Lucas: Within days [of that article running], a very close friend had gotten sick and died within 36 hours. And then, within a couple of weeks, I was on the subway and I started seeing friends with [Kaposi’s sarcoma] lesions. The cloud of it was moving so rapidly that suddenly, I knew three dozen people who were sick or dead. By the time I started working on the screenplay, I knew 99 people.

Mark Lamos (actor, Sean): You suspected it about everybody. You thought, “Well, is he gaining a little weight because he’s on some kind of drugs? Or is he losing weight because he wants to be thinner?” You just didn’t know. And you couldn’t say, “Hey are you feeling OK, are you sick, do you have it?” You couldn’t do that.

Debra Kletter (assistant and friend of Norman René): You could not help having this black hole of fear in the corner of your heart and mind all of the time. And my biggest fear was that something would happen to Norman.

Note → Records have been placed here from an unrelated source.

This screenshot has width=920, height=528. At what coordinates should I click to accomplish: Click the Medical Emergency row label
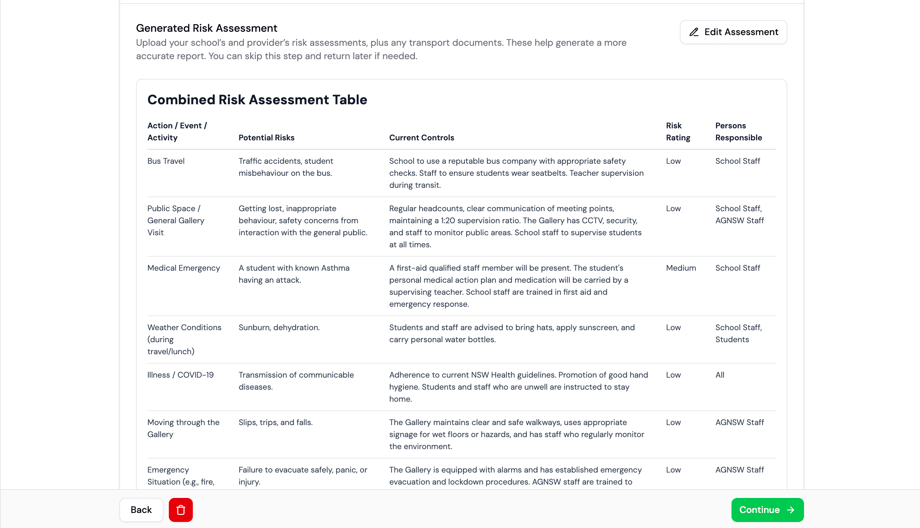183,268
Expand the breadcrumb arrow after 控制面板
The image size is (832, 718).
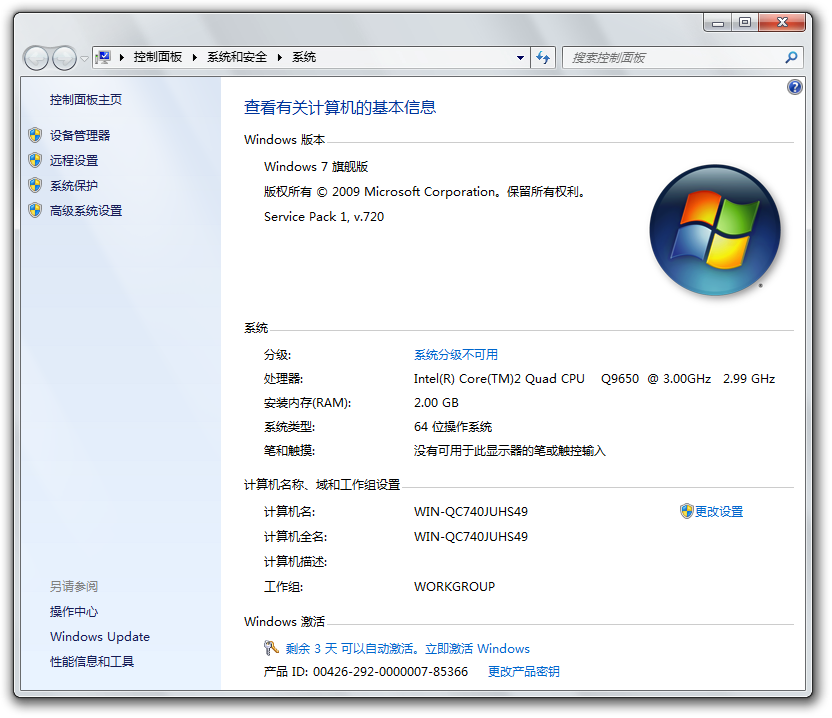195,58
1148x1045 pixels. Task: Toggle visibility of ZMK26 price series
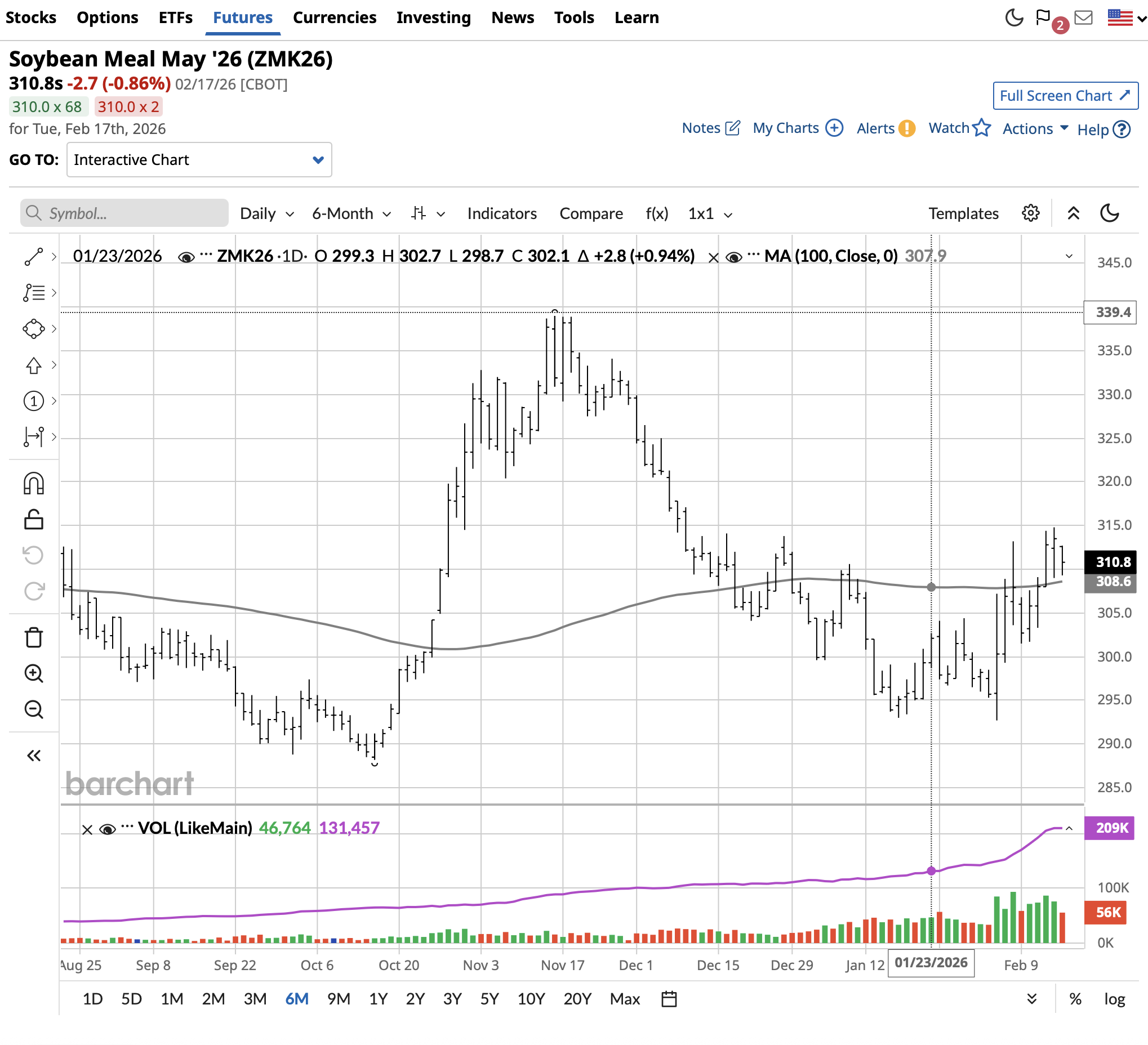click(186, 257)
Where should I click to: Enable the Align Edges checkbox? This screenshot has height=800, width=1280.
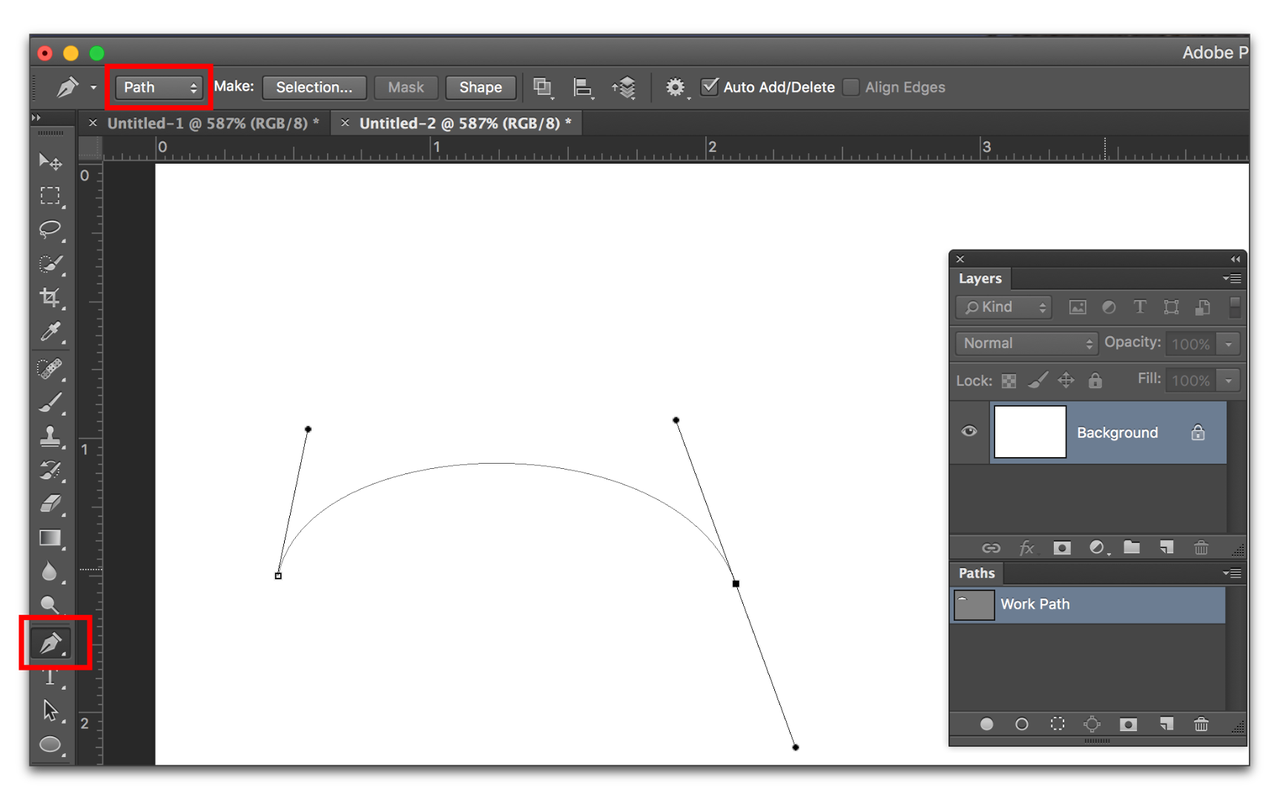[x=851, y=87]
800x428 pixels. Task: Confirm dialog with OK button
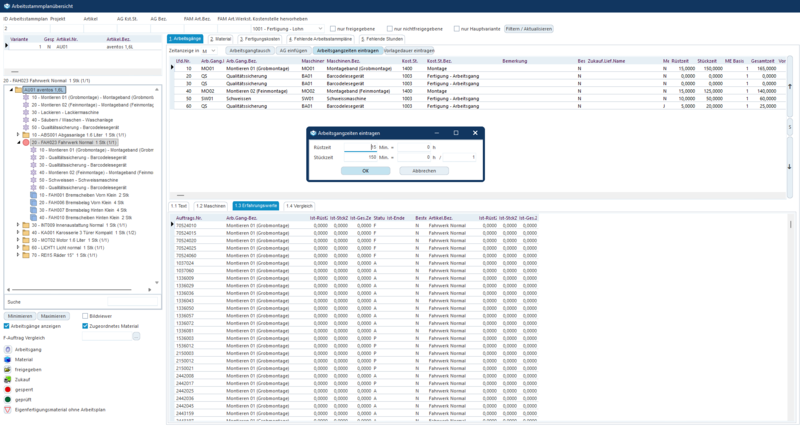(x=366, y=171)
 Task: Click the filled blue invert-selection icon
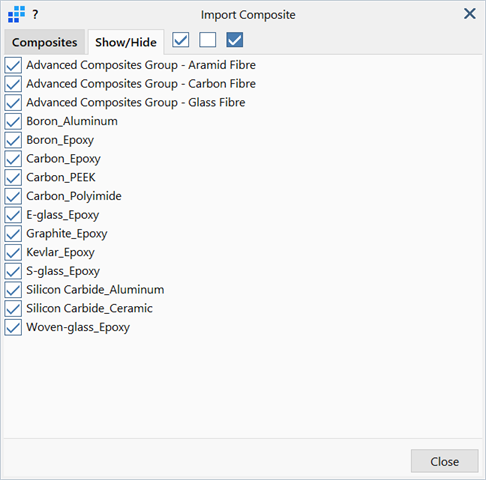(235, 40)
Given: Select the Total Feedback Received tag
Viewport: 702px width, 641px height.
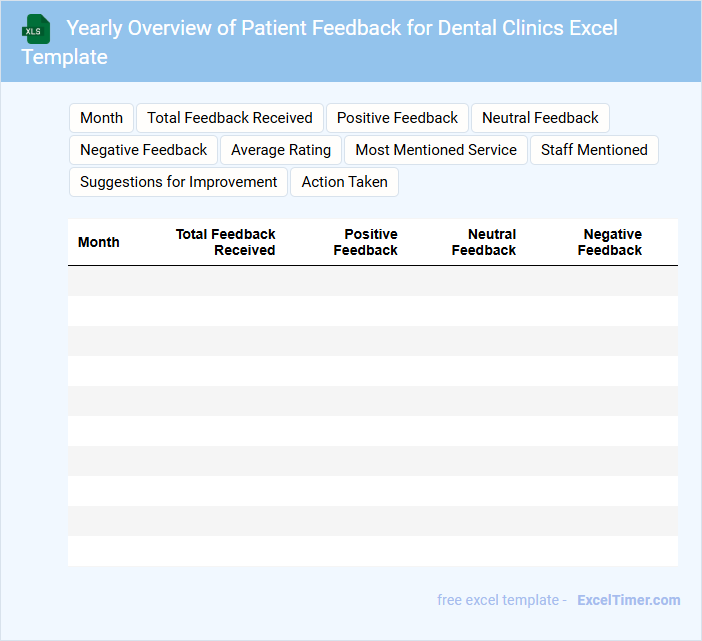Looking at the screenshot, I should click(x=230, y=118).
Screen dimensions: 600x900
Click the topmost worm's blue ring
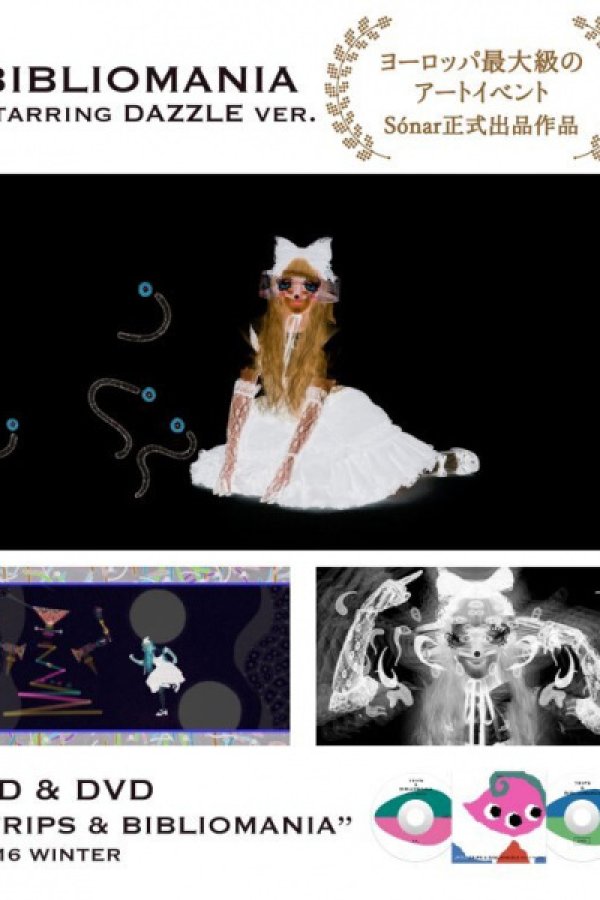[x=146, y=291]
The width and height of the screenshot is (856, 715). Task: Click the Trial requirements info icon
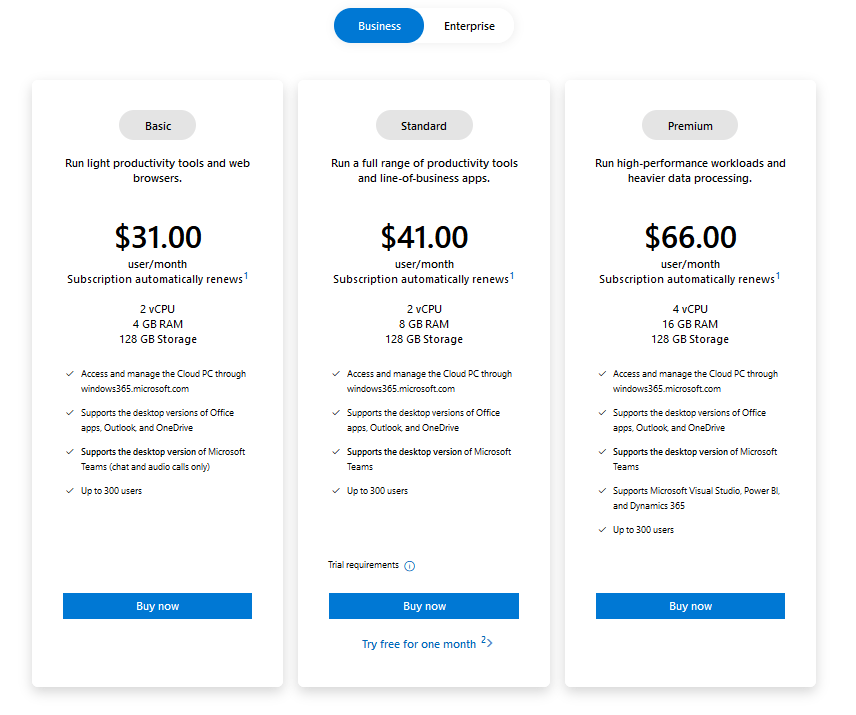pos(410,566)
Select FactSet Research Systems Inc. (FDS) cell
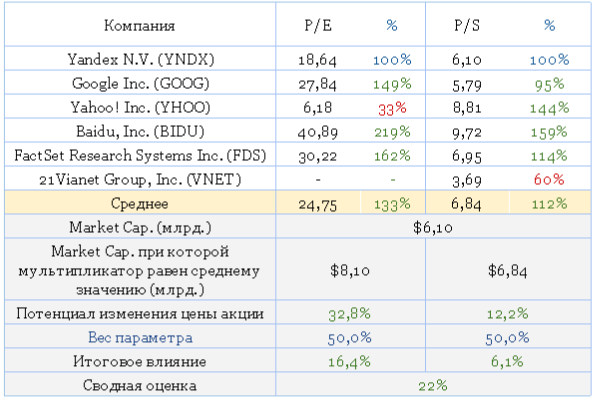595x399 pixels. 140,156
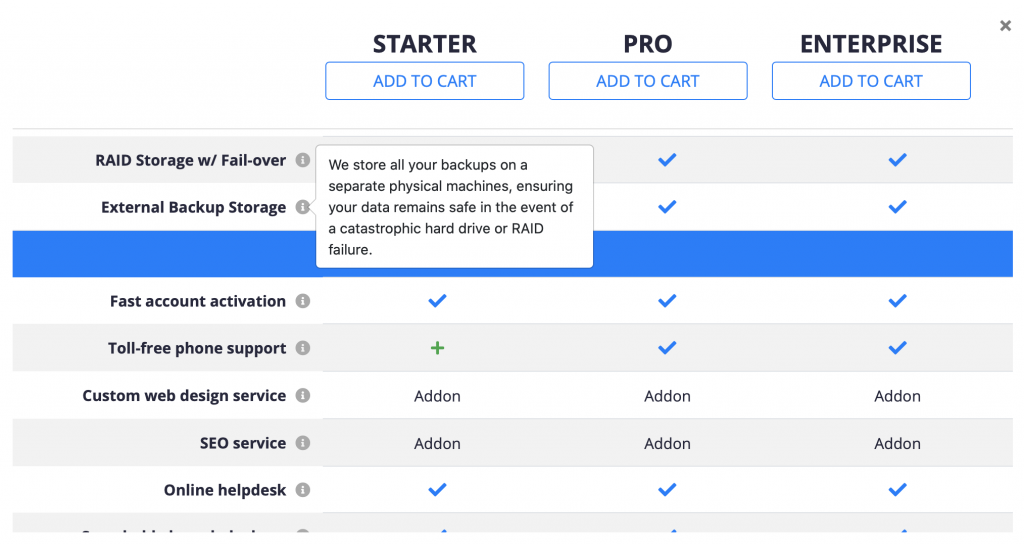Image resolution: width=1024 pixels, height=544 pixels.
Task: Click Starter checkmark for Fast account activation
Action: point(437,301)
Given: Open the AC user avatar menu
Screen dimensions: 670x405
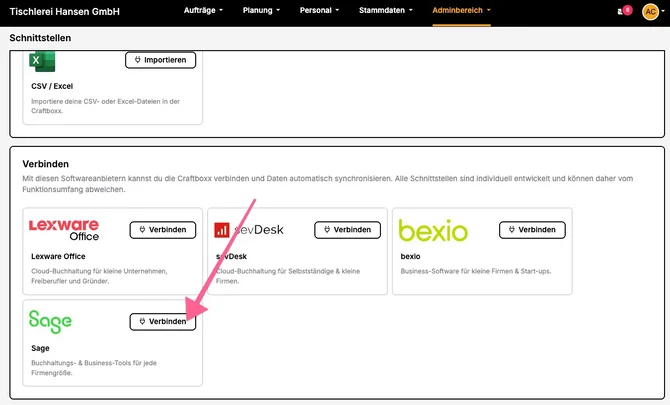Looking at the screenshot, I should [650, 12].
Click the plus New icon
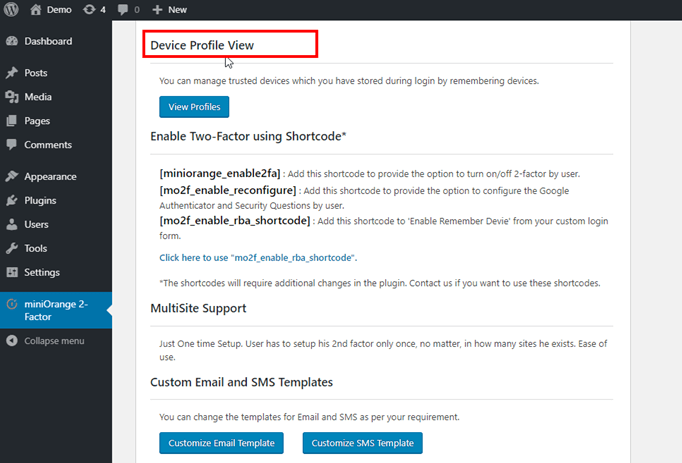The height and width of the screenshot is (463, 682). (x=158, y=9)
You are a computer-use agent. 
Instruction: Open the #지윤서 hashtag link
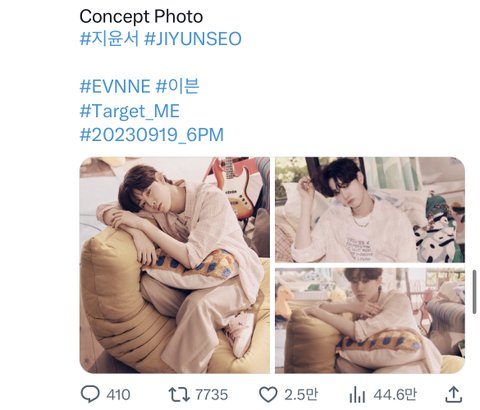point(109,39)

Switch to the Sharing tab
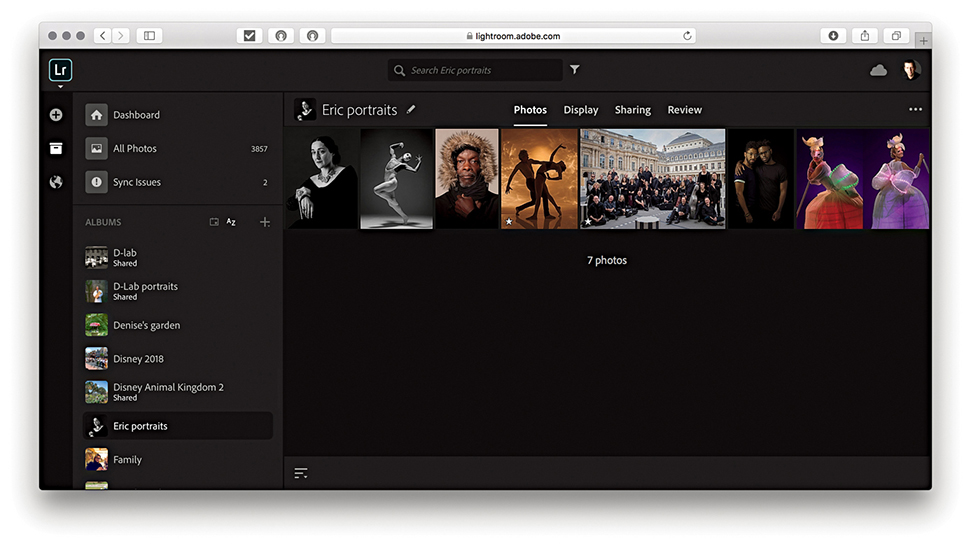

Anthony Jannelli (cinematographer): You would open the New York Times every single day and see on the obituary page a story about a young person dying at age 32 or 40, and the very last line would always be the same: Survived by his longtime companion.

Lucas: I couldn’t get any momentum or a foothold [on the screenplay]. Norman said, “What if…you pick one day a year for the nine years of the epidemic so far and simply show how each of the characters gets through that particular day?”

We wanted to make it almost as if it were a documentary.

Lucas stuck to that structure, with his final script focusing on a community of gay men who lived in Manhattan, summered in Fire Island, and were devastated by the first waves of the disease. Among the movie’s circle of friends: wealthy couple David and Sean; Willy, a quiet gym trainer from the Midwest, and his best friend, John; Fuzzy, a lawyer, and his childhood friend Lisa; and a young, fashionable couple named Michael and Bob. Meanwhile, a parallel story takes place featuring another longtime couple in New York City: Howard, a soap opera actor and Paul, a business exec.

With a $1.5 million budget from American Playhouse — Law had been unable to find any additional financing — Lucas and his producers set out to cast the film.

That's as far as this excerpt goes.